Your assignment:
Copy, please, the line with "Viewport: 994px width, 536px height." and each line that follows it through the end of the data below, exactly as given and without pictures.

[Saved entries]
=== Section Start ===
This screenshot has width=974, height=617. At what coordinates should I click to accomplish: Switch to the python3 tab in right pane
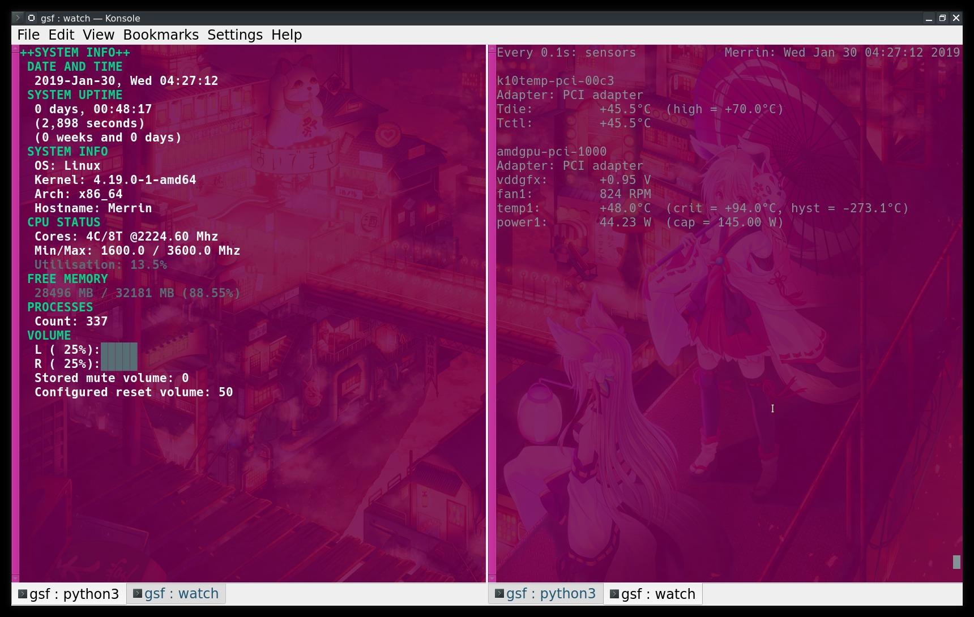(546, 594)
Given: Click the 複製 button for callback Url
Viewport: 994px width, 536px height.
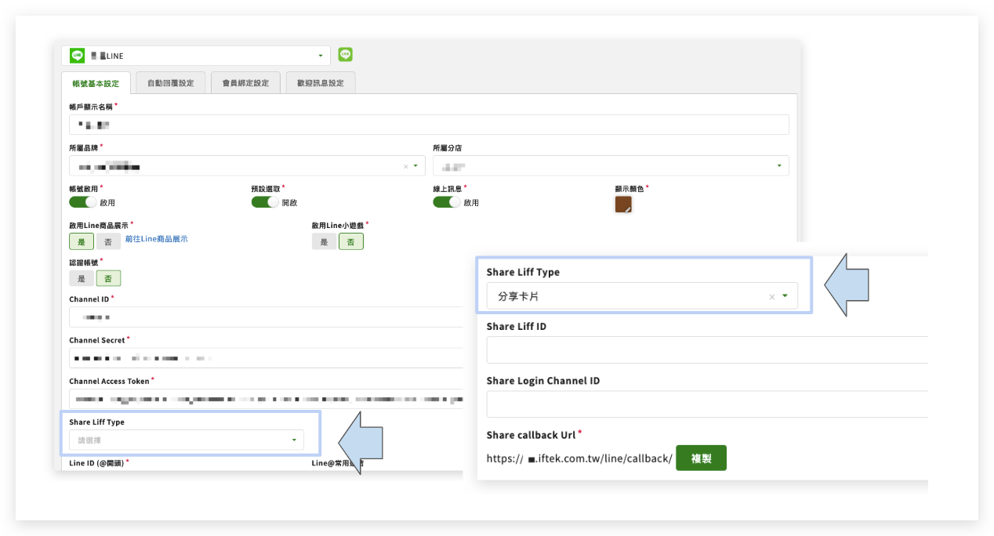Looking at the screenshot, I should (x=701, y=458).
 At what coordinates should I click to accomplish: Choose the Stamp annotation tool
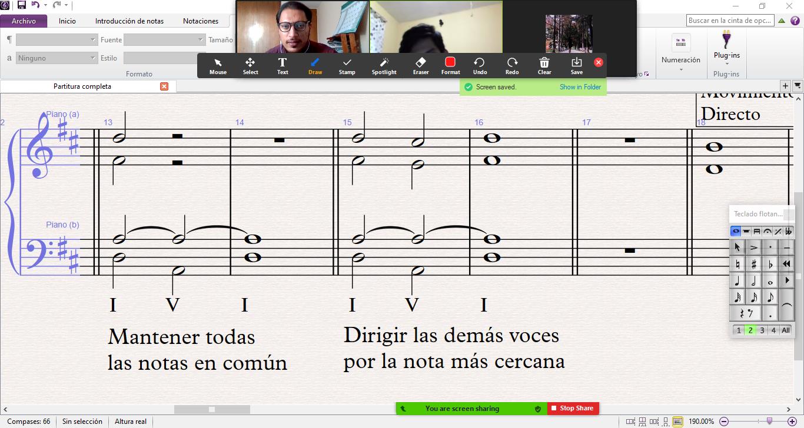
=== Section End ===
Task solution:
Viewport: 994px width, 536px height.
Looking at the screenshot, I should (x=701, y=458).
 At what coordinates should I click to accomplish: Choose the Stamp annotation tool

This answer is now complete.